DAVE RIPLEY: Yeah, well, thanks for having me on here. I think a couple of things there you wanted to touch on, so culture and then the broader environment. So first of all, on culture, Kraken's culture is thriving. It's amazing. We just recently, of course, did some great work articulating and codifying our culture. And we released that publicly. And it's been a resounding success for us.
On the heels of that, we launched our annual engagement survey. And across the board, we're above industry rankings on almost every category to a considerable degree. So just a fantastic set of team members, Krakenites, as we affectionately call them. And so culture is in a fantastic place. And we wouldn't make this move if that wasn't the case.
On the broader market, for sure, absolutely. It's probably a crypto bear market here. But this isn't our first rodeo. I've personally been through three bear market cycles in my time in crypto. And this one, more than ever, is an opportunity for us.
We've been doing a great job of adding new talent to the team, as the recruiting environment gets a little bit more amenable to-- opens up a bit more and have been focused on scaling the business, scaling the product operations, and all of these types of things that we have an opportunity to do while the market plateaus here. So we're really excited about the opportunity to catch our breath, to really fortify the business, and get ready for some significant growth to come.
DAVID HOLLERITH: Dave, you know, I'm just curious. I know you've been around with Kraken for a while. And between this, like, leadership shift, is there any meaningful change that the company will see that you want to talk-- speak to? I mean, I know, obviously, the company has been talking about doing something like an IPO for years.
DAVE RIPLEY: Sure. Yeah, so great questions there. So, you know, first and foremost, I'll just hit on the similarities. Kraken is incredibly mission driven. Our mission is going to remain steadfast. Our values and our culture, they'll remain unchanged. And this is the constant. But you're absolutely right.
Look, Kraken is-- since the time I joined, we were 50 people, and now we're over 3,000. So as we look forward to grow, we will have to change and adapt. And we'll have to scale the business and look to operate differently, ideally keep some of that innovative and entrepreneurial potential, but frankly, scale and meet the challenges of a larger organization. So that's undoubtedly going to be the case.
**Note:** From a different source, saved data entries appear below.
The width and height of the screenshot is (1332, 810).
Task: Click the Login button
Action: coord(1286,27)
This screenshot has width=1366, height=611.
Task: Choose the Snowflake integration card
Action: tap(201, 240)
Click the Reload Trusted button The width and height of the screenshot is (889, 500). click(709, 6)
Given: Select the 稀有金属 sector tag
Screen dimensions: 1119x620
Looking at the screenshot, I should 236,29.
And then with regard to IPO and fundraising, for sure. So we are always kind of top of mind with regard to our capital structure and where we sit. We have a strong financial position balance sheet right now. We haven't actually tapped capital markets and fundraising significantly in Kraken's past relative to our peers, if you will. But it's absolutely something out there that we could look to, to fundraise in the future. And whether that be private or public is something that would be TBD.
JULIE HYMAN: Dave, I got to say, there's a lot going on at Kraken. I mean, we talked about the cultural issues a little bit. You guys are reportedly under investigation from the Treasury's Department of Office of Foreign Assets Control over potential sanctions violations.
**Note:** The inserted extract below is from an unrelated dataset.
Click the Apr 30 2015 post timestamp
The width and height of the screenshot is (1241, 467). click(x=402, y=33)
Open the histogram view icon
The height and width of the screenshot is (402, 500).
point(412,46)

The former CEO told people to leave the company if they didn't like the culture of the company, if they didn't like what he had to say. And a lot of people didn't like what he had to say. Did you guys have an exodus of people? Are you now, as you're rebuilding and changing the culture, you're trying to hire a lot of new people if those people left to replace them? Like, talk-- I mean, from the outside looking in, it feels like there's a lot of turmoil there.
DAVE RIPLEY: Yeah, like I said, could not be more inaccurate on that last piece there. So, you know, I'm not too sure how else a company would want to operate other than to clearly articulate their culture and ensure that people that are part of the company are actually happy there and want to be part of the culture. And that's exactly what we did.
I'm nearly certain in the absolute dozens of companies that I've worked with, public companies, Fortune 500 companies, that those with the kind of, like, the strongest mission and culture are the most successful. And that's definitely Kraken. And so upon articulating our culture, we did actually take the step to say, like, hey, guys, if anyone here isn't on board with this, we're happy to help you find your next opportunity. And that's what we did--
JULIE HYMAN: So did people leave?
DAVE RIPLEY: Yeah, it was about a fraction of a percent, so a little less than a percent of the total. So it was something just under 30 people, and we have about 3,300 total in the company.
DAVID HOLLERITH: Dave, turning towards the staking side of your business, which has gotten a lot of attention since Ethereum just sort of transitioned to proof of stake, and it's created this whole staking industry, I wanted to ask, have you seen, like, any significant changes with your staking business since the Ethereum merge? I've seen a note from JPMorgan, who sort of pointed out that Ethereum staking hasn't really grown as much as was necessarily anticipated after this merge upgrade.
DAVE RIPLEY: Yeah. You know, I don't know if we expected any kind of, like, instant change or growth in total asset stake due to the Ethereum merge. But we do think it'll continue to grow over time as, of course, the network moves through this transition from wholly proof of work to wholly proof of stake. But there's still time left on the overall transition until it's, like, fully complete.
And so, yeah, we expect staking balances to grow as a share of the total. I mean, in the end, it won't be that all 100% of Ethereum tokens are staked for a whole host of technical reasons. The network, of course, wouldn't function if that was the case due to lockups and so forth. But yeah, we expect it to grow from here and continue to. We see kind of, like, the same continued growth in Ethereum staking that we've seen over the past six months.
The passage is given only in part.